Starting at the line that contains "You are a computer-use" and stopping after the line that contains "Switch to the Trainings tab", transcribe the listing below exactly; do not include any pictures.

Given data:
- - - -

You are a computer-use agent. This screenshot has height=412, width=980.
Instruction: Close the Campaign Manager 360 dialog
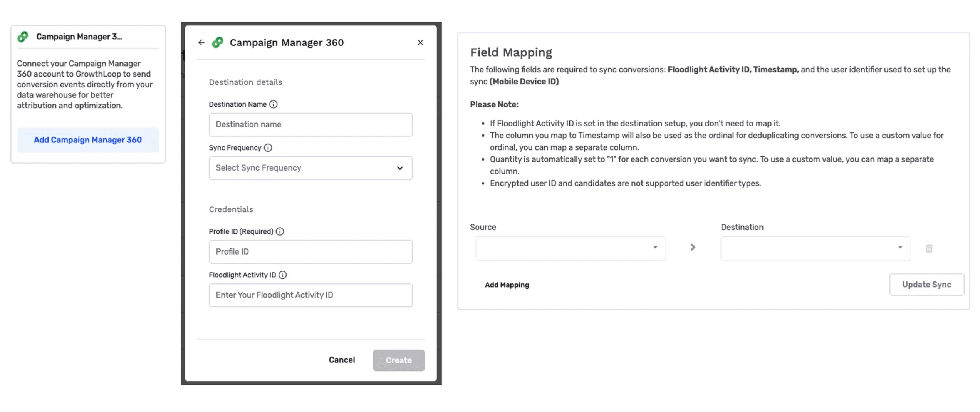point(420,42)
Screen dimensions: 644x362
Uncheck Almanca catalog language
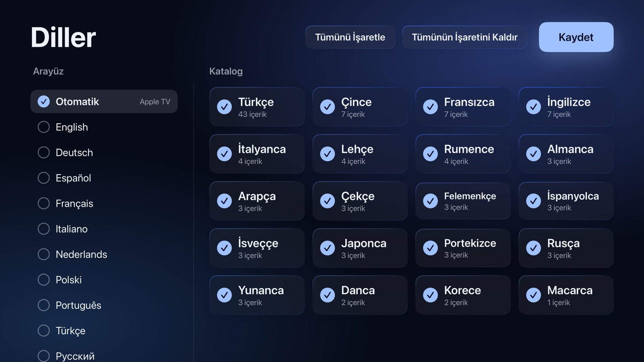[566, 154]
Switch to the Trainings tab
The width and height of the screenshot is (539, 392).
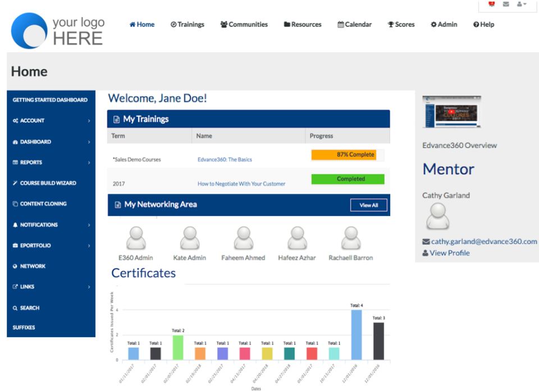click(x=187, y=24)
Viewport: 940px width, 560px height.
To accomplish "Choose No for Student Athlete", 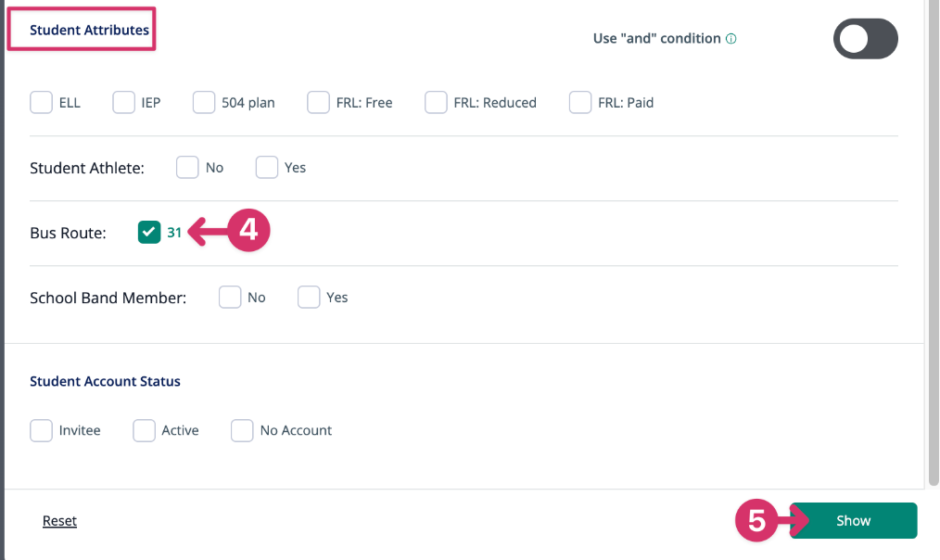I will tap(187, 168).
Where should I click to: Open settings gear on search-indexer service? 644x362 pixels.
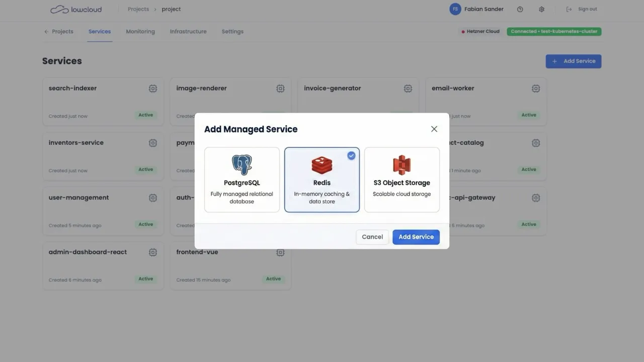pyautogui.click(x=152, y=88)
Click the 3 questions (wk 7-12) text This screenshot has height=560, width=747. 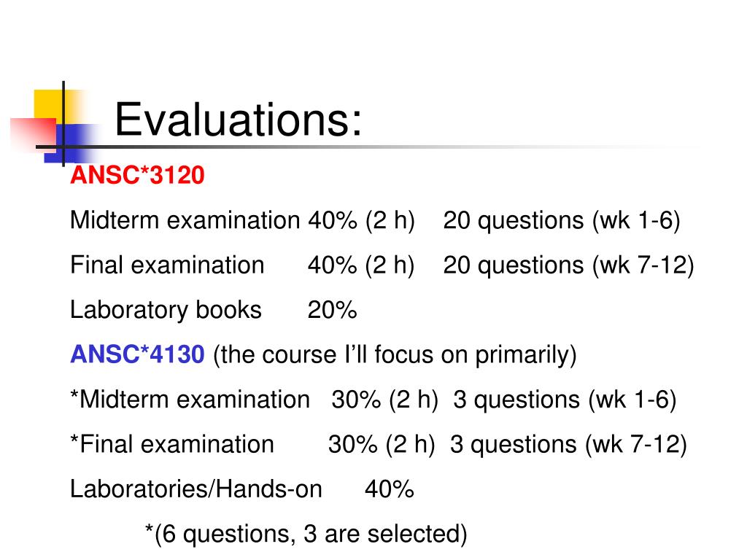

- - - -

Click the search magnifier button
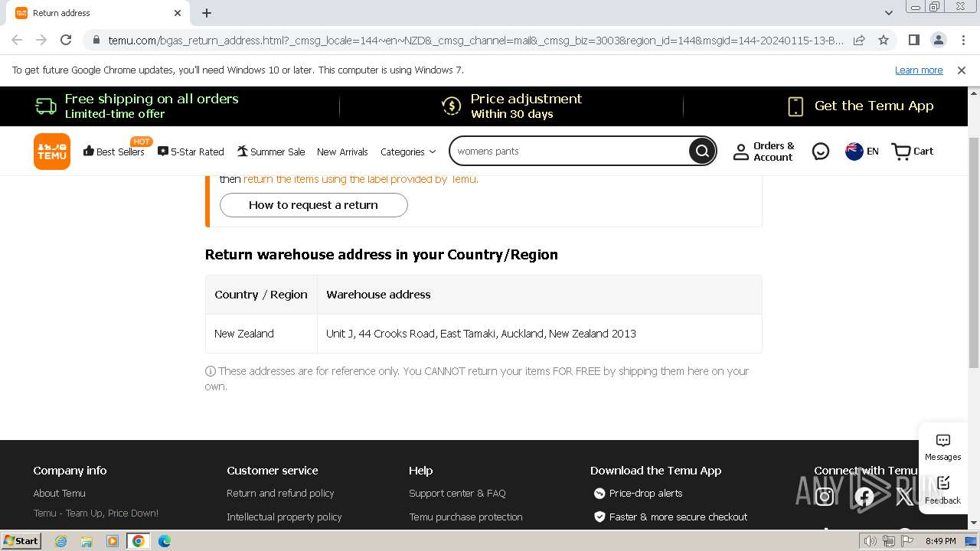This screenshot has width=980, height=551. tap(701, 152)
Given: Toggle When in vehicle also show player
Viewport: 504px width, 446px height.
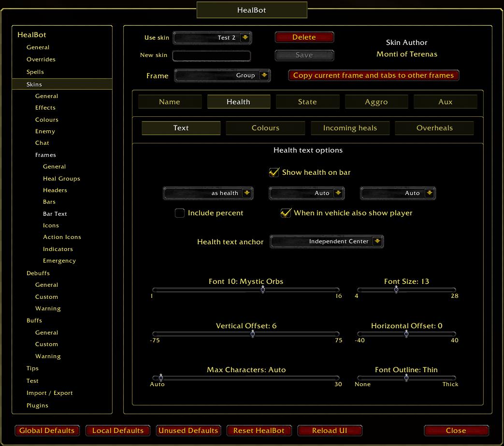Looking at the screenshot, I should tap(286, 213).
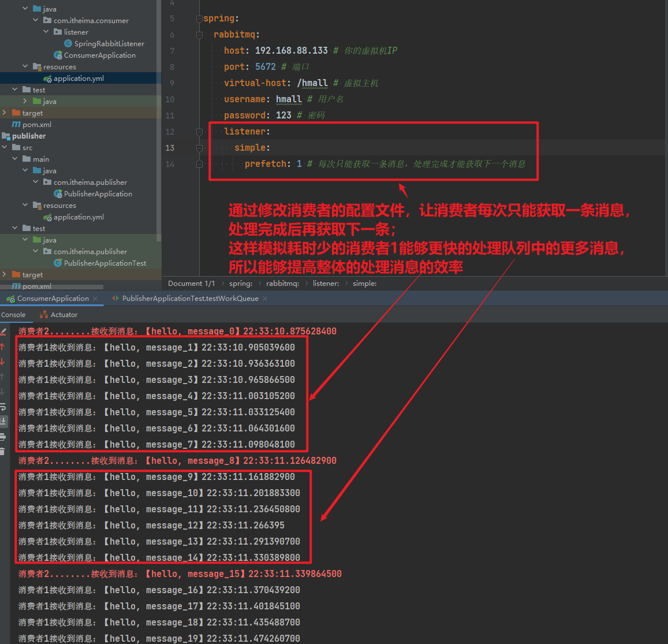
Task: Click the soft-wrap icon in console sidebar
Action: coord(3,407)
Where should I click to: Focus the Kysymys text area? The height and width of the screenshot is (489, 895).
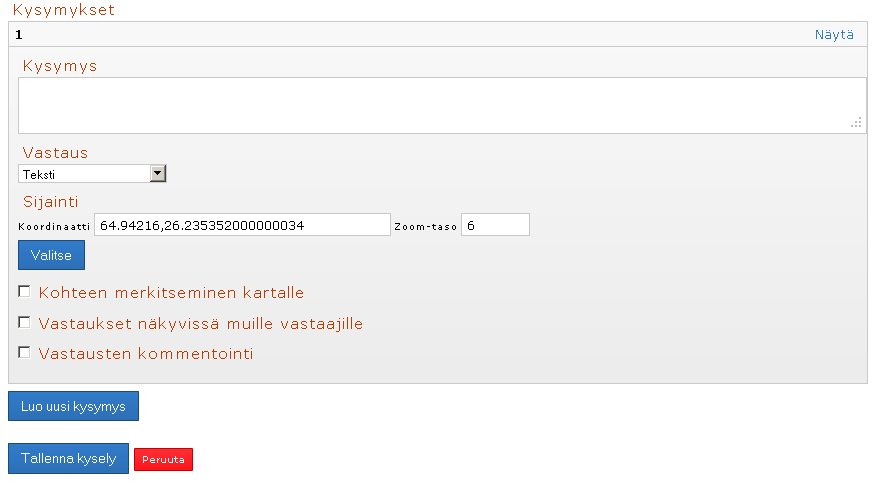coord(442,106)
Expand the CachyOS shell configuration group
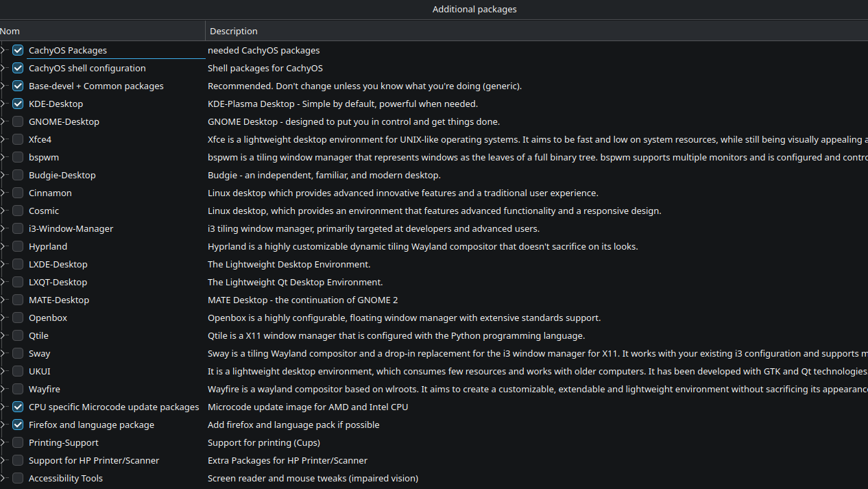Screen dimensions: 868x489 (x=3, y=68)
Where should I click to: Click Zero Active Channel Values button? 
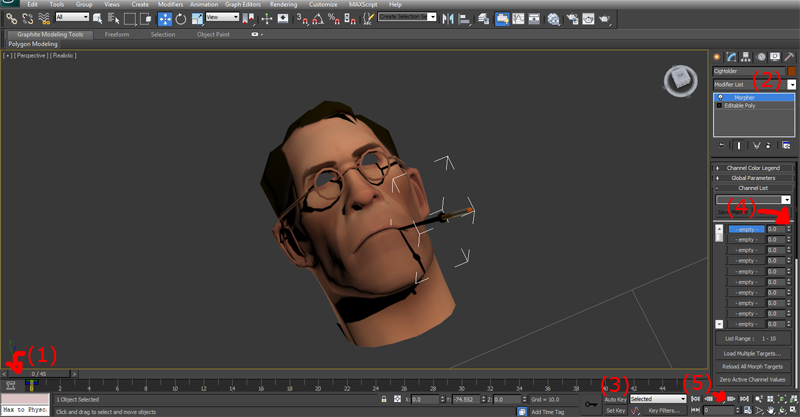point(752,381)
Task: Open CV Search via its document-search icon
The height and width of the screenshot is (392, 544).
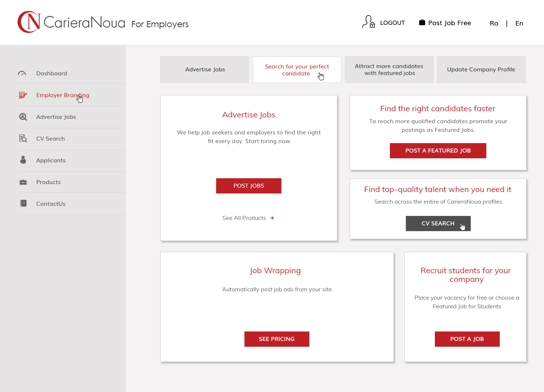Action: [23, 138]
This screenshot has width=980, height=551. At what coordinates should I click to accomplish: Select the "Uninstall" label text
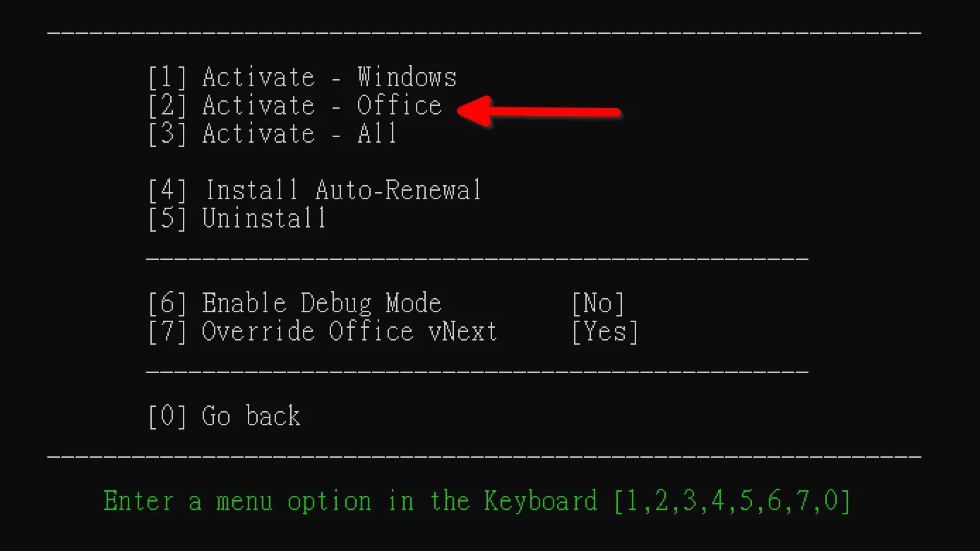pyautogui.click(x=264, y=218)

- - - -

Your solution:
You are a computer-use agent. This screenshot has height=412, width=980.
Instruction: Close the Campaign Manager 360 dialog
point(420,42)
Screen dimensions: 644x362
Uncheck Almanca catalog language
[566, 154]
Switch to the Trainings tab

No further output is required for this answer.